If you’re worried about keeping your brain healthy and staving off dementia, new research is pointing to three lifestyle changes you can make.
Keep your brain sharp with cognitive training, manage your blood pressure levels and always make time for exercise, American scientists say. While studies are still confirming their effectiveness, the study suggests they offer a “modest” effect in keeping dementia away.
“There is good cause for hope that in the next several years much more will be known about how to prevent cognitive decline and dementia, as more clinical trial results become available and more evidence emerges,” Dr. Alan Leshner, CEO emeritus at the American Association for the Advancement of Science, said in a statement.
Leshner is also chair of the committee that pulled together the report.
“Even though clinical trials have not conclusively supported the three interventions discussed in our report, the evidence is strong enough to suggest the public should at least have access to these results to help inform their decisions about how they can invest their time and resources to maintain brain health with aging,” he said.
In 2010, another review committee decided there was “insufficient evidence” to make recommendations about how to keep your brain healthy and away from disease. Since then, research has come a long way, though.
“The evidence is getting stronger that there are things we can do to potentially lower our risk of developing Alzheimer’s disease or another form of dementia. Previously, before this evidence came to light, people … said it’s luck of the draw if they’ll get this disease and there was a real sense of helplessness and lack and control,” Mary Schulz, director of education at the Alzheimer Society of Canada, said.
“There are no guarantees that if you follow these [lifestyle habits] to a letter that you won’t develop a form of dementia but we’re learning that they have some protective measures,” she told Global News.
Now, the scientists are pointing to three measures people can take:
This includes problem solving, memory and speed of processing. It’s supposed to delay or slow age-related cognitive decline. Right now, research suggests that cognitive training can improve performance on a task, at least in the short term.
Learn a new language, take up chess or even take piano lessons. Stimulating your brain helps to reinvigorate it, Schulz said.
“It’s something new and it wakes up your brain, giving it a jolt and startling it. You’re also teaching it to adapt, and be flexible as you have messages fired around in your brain in a way it doesn’t normally,” she explained.
Avoiding high blood pressure is key, especially in your middle years, between 35 to 65 years old, the scientists say.
It prevents stroke and heart disease, and in turn, prevents Alzheimer’s-type dementia.
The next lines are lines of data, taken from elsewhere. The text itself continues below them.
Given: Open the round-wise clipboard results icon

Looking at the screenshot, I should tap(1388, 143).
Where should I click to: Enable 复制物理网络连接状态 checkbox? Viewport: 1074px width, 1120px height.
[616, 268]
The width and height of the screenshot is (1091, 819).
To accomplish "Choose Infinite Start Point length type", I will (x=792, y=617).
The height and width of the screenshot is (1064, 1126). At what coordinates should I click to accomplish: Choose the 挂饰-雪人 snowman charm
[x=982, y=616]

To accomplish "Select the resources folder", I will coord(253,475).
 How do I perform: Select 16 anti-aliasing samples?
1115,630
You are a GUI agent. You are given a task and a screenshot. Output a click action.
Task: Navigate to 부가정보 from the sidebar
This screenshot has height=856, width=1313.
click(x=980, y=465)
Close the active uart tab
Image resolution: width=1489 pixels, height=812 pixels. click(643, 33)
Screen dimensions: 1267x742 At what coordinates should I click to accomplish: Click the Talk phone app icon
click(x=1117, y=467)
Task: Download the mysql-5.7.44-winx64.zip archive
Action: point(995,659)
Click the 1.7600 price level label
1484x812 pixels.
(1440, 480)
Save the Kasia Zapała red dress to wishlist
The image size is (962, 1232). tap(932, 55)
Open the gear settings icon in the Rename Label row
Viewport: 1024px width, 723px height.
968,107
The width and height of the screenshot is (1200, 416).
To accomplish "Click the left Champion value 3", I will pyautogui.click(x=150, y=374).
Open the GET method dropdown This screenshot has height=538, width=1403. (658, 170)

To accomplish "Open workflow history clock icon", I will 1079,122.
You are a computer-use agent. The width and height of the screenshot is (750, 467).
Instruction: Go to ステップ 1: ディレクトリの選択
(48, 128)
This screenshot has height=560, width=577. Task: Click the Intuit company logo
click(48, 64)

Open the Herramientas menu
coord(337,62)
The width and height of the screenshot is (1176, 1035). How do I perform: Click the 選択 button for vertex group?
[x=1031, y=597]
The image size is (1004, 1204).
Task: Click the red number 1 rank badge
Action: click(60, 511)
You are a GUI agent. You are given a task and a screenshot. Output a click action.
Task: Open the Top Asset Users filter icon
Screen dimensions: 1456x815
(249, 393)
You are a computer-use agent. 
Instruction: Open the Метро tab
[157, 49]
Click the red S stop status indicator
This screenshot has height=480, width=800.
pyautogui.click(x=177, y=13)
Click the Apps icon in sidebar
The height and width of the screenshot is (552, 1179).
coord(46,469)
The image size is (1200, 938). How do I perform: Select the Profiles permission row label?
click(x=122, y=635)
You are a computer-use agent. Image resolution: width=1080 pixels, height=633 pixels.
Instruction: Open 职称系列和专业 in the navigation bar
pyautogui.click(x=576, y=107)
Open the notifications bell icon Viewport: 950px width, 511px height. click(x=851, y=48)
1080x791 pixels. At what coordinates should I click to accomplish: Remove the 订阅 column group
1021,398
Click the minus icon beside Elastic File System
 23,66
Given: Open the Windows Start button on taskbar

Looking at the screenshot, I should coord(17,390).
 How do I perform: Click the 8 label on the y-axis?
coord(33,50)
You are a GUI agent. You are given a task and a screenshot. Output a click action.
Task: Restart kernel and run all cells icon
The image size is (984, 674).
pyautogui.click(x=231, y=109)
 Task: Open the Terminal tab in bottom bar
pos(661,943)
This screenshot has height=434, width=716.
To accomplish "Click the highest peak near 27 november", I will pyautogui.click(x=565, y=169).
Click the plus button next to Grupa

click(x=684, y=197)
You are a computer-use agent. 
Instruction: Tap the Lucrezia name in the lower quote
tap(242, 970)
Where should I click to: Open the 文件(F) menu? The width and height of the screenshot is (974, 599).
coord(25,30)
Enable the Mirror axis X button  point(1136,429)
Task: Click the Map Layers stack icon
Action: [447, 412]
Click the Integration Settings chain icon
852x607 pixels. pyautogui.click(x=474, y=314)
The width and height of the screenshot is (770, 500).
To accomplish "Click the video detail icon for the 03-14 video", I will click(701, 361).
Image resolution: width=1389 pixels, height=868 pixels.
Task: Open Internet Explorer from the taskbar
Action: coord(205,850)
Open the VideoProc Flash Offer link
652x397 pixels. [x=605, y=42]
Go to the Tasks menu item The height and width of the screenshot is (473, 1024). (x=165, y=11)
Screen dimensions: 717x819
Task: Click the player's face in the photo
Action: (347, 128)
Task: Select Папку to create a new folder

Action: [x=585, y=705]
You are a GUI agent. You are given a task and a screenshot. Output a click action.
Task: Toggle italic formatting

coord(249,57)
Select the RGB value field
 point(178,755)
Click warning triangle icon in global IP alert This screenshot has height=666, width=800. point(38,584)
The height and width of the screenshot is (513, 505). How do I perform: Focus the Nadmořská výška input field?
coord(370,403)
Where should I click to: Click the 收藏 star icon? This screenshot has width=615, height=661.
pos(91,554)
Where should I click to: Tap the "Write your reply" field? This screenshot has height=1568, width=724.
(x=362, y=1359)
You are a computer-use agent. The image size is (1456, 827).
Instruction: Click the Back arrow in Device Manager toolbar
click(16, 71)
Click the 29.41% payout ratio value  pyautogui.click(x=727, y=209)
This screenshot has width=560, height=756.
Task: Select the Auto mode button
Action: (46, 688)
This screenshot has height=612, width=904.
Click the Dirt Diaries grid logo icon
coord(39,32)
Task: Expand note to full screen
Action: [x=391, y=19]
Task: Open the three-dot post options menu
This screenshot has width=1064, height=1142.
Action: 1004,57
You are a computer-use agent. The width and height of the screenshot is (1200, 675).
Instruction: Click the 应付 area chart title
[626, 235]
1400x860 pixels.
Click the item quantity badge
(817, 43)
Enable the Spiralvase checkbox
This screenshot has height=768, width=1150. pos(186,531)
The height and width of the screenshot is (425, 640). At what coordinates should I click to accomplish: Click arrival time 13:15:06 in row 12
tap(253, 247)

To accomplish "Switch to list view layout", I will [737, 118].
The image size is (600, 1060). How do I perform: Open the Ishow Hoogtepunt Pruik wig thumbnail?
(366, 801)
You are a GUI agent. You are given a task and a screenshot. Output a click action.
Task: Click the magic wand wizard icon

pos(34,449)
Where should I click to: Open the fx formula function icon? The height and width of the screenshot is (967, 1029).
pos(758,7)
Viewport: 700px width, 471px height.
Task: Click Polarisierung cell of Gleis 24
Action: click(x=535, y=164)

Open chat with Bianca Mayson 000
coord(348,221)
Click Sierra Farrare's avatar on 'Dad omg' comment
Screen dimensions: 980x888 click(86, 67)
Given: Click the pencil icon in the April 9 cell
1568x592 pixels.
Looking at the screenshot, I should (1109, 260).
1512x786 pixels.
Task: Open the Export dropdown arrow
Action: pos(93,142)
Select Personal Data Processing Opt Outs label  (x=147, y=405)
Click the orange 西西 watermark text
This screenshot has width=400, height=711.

Keep in mind, last year, Heart & Stroke doctors warned that there’s an “increasingly powerful” relationship between stroke and dementia.
“Stroke and dementia need to be studied together because in some ways they are one and the same,” Dr. Andrew Demchuk, director of the Calgary Stroke program and spokesman for the foundation, said.
“Stroke causes brain cells to die and this can precipitate dementia or worsen pre-existing dementia. There are different causes of dementia, and research now shows that stroke is a major contributor,” Demchuk said.
Stroke happens when blood stops flowing to parts of the brain, causing cells to die. Having a stroke more than doubles your risk of developing dementia later on in life.
Out of every 100 stroke patients without a past history of dementia, 16 are likely to develop dementia after their first or subsequent stroke.
Physical activity comes with handfuls of benefits, including stroke prevention – they all benefit brain health.
The review pointed to a number of randomized controlled trials that found exercise being effective in keeping away cognitive decline.
You don’t need to run marathons to keep dementia at bay, but doing some form of physical activity goes a long way in keeping your brain young.
Exercise gets your heart rate up, which increases blood flow to the brain, nourishing cells with nutrients and oxygen. It also encourages the development of new cells, all factors in reducing your risk of stroke, Schulz said.
Gym memberships aren’t necessary — walk to the grocery store instead of driving, take the stairs instead of the escalator and get off of the bus two stops ahead on your way home.
Your brain is just like your heart. They’re both muscles that need to be given a workout to stay healthy.